That’s certainly an issue here. But its also an issue with the over priced houses, and has been for a long time. The bigger change right now, is that instead of houses being bought up as summer rentals. Places that will be vacant or rented at cut rates during the year, and then rented for the summers in 4-6 month blocks at much higher (unlivable) rates to make a profit. With air b&b they’re getting rented at even higher rates for just a few weekends a year. Pack a house with 10 people at $700 a night and you make the same money you would renting all year at reasonable rents with just weeks of occupancy. And critically, far lower expenses and effort.
That’s not a solution in anyway. That’s been one of the major problems in our housing for decades. For one these spaces. Illegal housing, and unlicensed rental houses are often rented out in the same way as seasonal tourist housing. Or at the same exorbitant, tourism inflated rates as anything else. The other thing that happens with them is they typically get turned into basically tenements for migrant farm laborers and impoverished immigrants. Large number of people packed in, nothing to code, no maintenance. There have been an increasing number of fires and a number of deaths the last two years.
Meanwhile we have pretty strict zoning regulations here. If and when multi-unit complexes are built they’re often (or can be) heavily restricted in terms of how they can be rented. Effectively barred from the tourist market. Provided they aren’t built as “for sale” apartments or as condos (the “affordable” condo for “young people” is a big thing here. $600k for 400 square feet and a $1k per month maintenance fee will solve our housing crisis!). More over half the issue with the rising rents and housing costs here (and most places) is down to a limited market. Geographically and in certain other ways we’ve got restricted space. Building is limited largely to high priced single family homes in pre-existing neighborhoods or on lots that already had smaller houses on them. They seldom add housing in terms of numbers of living spaces. And though there are many rental houses, they are outnumbered by owned houses. Often that sit vacant. Some sort of multi-unit housing would increase the overall supply of rental housing, which over time will push rents down, particularly if they’re of the sort we restrict from the tourist market.

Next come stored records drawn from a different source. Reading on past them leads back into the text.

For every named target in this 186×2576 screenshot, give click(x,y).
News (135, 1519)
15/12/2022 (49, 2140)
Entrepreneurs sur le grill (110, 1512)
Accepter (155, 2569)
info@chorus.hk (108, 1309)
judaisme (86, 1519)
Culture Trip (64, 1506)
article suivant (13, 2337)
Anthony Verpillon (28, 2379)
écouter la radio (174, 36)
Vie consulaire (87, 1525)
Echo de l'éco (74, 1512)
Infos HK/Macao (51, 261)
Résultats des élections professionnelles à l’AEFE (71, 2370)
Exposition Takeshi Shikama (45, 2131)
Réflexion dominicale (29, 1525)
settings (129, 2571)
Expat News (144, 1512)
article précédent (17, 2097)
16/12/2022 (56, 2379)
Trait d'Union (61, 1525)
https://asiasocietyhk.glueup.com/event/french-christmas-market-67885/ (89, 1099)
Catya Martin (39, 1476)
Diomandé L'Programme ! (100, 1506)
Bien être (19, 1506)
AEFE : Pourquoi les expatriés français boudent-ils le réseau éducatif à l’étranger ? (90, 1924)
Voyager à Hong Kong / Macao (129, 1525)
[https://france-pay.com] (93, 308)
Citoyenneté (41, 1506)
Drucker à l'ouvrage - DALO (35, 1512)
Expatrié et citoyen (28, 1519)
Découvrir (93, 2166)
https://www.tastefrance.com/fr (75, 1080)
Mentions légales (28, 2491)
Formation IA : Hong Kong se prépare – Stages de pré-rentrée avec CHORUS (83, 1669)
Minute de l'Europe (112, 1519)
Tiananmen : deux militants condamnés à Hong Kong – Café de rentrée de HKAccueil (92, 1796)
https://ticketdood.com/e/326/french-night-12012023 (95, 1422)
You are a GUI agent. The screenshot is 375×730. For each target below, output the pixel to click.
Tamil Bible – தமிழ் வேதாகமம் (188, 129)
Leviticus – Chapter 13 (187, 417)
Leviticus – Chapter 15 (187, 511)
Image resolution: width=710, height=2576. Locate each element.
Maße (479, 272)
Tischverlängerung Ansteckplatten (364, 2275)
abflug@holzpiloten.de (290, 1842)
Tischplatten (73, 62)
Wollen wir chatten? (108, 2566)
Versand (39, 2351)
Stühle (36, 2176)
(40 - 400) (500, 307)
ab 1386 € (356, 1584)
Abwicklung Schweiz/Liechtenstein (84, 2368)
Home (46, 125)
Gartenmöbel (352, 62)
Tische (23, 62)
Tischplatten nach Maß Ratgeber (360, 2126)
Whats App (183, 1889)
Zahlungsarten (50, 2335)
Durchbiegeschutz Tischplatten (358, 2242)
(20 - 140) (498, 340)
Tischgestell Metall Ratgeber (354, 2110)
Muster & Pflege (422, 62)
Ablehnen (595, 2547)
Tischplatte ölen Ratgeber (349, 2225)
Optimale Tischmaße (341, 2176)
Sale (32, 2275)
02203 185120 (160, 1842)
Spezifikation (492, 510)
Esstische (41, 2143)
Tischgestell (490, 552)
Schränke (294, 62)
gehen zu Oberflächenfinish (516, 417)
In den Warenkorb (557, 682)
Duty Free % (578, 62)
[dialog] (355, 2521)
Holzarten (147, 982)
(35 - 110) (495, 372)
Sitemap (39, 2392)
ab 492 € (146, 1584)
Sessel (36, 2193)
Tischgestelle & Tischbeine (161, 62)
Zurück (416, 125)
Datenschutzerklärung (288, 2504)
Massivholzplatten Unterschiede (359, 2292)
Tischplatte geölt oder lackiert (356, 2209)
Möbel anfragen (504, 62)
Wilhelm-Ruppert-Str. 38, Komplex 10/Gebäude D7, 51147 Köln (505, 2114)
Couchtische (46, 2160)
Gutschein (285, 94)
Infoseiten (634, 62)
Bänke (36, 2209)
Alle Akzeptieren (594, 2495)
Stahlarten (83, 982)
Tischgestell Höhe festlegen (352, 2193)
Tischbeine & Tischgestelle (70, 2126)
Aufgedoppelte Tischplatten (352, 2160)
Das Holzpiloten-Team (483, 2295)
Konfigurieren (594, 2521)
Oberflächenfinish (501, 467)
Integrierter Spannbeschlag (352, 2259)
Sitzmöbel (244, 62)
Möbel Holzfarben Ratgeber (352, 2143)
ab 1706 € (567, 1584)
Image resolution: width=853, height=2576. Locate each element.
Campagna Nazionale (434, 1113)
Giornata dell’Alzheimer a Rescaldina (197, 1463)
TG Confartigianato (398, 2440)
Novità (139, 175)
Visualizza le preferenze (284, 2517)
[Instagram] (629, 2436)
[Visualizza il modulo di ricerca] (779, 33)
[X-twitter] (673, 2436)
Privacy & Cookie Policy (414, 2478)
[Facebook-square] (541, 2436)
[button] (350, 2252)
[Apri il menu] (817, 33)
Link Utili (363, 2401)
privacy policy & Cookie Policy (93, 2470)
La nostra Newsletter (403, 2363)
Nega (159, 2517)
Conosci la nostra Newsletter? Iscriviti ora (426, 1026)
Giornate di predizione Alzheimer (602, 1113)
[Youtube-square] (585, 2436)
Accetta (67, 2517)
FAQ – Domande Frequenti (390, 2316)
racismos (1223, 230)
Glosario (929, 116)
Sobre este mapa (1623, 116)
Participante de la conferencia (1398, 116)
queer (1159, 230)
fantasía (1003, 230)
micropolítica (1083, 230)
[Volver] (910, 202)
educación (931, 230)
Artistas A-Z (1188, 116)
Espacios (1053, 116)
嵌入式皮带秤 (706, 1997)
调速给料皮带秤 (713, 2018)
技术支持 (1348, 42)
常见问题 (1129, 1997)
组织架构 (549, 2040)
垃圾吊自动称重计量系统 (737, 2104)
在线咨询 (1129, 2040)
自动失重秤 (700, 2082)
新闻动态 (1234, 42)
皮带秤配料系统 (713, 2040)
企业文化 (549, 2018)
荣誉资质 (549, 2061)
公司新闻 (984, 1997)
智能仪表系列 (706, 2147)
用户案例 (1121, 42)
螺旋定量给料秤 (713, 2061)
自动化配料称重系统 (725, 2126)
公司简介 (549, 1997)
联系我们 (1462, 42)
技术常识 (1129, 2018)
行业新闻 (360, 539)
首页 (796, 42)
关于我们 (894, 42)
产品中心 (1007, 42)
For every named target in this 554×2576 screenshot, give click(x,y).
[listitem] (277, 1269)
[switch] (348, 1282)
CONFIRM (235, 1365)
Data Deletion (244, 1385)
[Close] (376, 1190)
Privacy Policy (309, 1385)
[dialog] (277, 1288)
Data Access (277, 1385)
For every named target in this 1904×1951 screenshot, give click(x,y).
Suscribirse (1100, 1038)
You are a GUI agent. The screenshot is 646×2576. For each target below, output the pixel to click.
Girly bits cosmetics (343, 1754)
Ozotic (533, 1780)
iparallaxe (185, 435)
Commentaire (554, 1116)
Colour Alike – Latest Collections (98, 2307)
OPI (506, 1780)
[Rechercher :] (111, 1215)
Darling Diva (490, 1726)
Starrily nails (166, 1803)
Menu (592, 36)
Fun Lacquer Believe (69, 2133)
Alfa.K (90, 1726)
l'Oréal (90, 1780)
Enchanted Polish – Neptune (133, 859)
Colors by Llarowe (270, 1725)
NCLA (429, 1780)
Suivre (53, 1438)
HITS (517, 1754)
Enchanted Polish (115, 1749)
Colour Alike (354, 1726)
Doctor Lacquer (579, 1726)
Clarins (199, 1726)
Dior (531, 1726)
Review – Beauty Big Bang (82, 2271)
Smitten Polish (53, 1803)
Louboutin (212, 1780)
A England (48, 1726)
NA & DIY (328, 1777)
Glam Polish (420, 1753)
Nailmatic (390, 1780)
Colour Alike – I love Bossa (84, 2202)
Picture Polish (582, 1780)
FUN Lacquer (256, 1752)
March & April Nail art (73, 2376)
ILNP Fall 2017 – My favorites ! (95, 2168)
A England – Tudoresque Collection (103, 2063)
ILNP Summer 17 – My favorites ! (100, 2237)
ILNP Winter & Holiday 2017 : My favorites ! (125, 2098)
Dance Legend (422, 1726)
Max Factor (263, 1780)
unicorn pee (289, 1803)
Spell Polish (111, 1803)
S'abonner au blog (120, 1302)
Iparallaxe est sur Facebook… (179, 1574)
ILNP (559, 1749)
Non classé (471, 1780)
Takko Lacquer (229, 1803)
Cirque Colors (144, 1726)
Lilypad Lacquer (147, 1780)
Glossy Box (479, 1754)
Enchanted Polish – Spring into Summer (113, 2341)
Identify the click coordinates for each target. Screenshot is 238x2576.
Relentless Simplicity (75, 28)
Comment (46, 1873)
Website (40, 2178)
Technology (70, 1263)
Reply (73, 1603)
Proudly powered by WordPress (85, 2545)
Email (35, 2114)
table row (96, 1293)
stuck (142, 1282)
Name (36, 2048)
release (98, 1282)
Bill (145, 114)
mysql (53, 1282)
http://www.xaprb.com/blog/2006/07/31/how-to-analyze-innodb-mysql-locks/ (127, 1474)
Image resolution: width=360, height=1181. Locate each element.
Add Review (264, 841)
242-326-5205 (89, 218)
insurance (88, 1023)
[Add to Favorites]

Like I said its something that’s actively being fought and has been for decades including by me. We can’t exactly go and restrict voting rights for part time residents. That would be both wrong, and violation of federal and state law (people have tried!). The solution is in re-shifting the economy away from service/tourism model and towards something more stable, while creating an evironment where people can actually live here year round and raise their kids here. And that’s happening. State law changes mean our wineries can finally start selling their wine outside the state (Thanks Hillary!), though its taken them so long to realize they need to it might not work out. Breweries, boat building, and green energy (thanks Obama!) companies are starting to crop up all over. Our small plot size for farming is a natural fit for all sorts of high end pastured, rotation heavy, sustainable shit. And shellfish farming is a growing concern here (and one that’s basically going to save our wet lands if it hasn’t already).
But its fits and starts. Team NIMBY is currently doing everything it can to kill Aquaculture here. It apparently destroys the character of the region to keep multi-generation fishing families out of bankruptcy, clean our bays and marshes, and actually produce something of value to sell.
But it’s an investment! Real Estate never drops in value! We’ll sell for a profit before the mortgage ever becomes due!
I should move to Chicago. Or shit I never should of left Philly.